EXTRACT PROVIDED
[BEGIN]

And yet by faith we are here. By faith perhaps we’ve caught a glimpse of something. By faith Abraham and Sarah died not having received the things that were promised to them, but having caught a glimpse of them in the distance. Abraham and Sarah were strangers and exiles upon the earth. By faith they were longing for a better homeland. Faith isn’t a neat packaging of things up. It’s a stranger and exile upon the earth and doesn’t know anything for certain. Faith is homesickness, a lump in the throat, not a position on anything, rather a moving towards something.

And the gospel reading too is not a call to be certain but a call to be open. The passage starts with reassuring words -- ‘do not be afraid’ -- but then Jesus tells us to sell all our possessions and to give alms. I don’t want to push this under the carpet, because they are challenging words, but they are for another time. For now we might ask if Abraham setting out on a journey is a model of a life that is possession-free, and question what gets in the way of us having this openness to following God’s call.

[END]

RECORD EXTRACTS

[BEGIN]

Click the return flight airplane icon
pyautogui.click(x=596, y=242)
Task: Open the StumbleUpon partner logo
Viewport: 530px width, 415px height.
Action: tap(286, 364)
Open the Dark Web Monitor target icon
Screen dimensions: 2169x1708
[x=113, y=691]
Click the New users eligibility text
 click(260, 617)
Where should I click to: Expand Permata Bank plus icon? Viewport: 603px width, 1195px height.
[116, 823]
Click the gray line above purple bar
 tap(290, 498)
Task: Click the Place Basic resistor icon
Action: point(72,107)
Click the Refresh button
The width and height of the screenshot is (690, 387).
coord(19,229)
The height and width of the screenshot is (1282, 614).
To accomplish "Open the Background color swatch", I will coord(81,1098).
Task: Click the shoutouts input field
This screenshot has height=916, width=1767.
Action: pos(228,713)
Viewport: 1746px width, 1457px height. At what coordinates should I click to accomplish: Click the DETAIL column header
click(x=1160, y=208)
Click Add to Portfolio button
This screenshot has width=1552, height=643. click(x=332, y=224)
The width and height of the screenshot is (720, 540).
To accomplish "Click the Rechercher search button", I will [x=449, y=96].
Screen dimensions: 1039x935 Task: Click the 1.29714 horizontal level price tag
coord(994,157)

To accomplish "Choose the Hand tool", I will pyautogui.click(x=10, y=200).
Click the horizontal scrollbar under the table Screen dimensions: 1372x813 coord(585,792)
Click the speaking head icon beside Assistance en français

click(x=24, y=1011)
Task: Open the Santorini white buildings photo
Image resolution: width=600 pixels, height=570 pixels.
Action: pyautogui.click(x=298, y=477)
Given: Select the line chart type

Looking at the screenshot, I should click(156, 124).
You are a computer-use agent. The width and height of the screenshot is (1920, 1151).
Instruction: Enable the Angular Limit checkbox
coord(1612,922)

[END]

AIM OF THE TASK
Render this sentence from the passage on faith into Spanish: "Faith is homesickness, a lump in the throat, not a position on anything, rather a moving towards something."

OUTPUT OF THE EXERCISE
La fe es añoranza del hogar, un nudo en la garganta, no una postura sobre nada, sino más bien un movimiento hacia algo.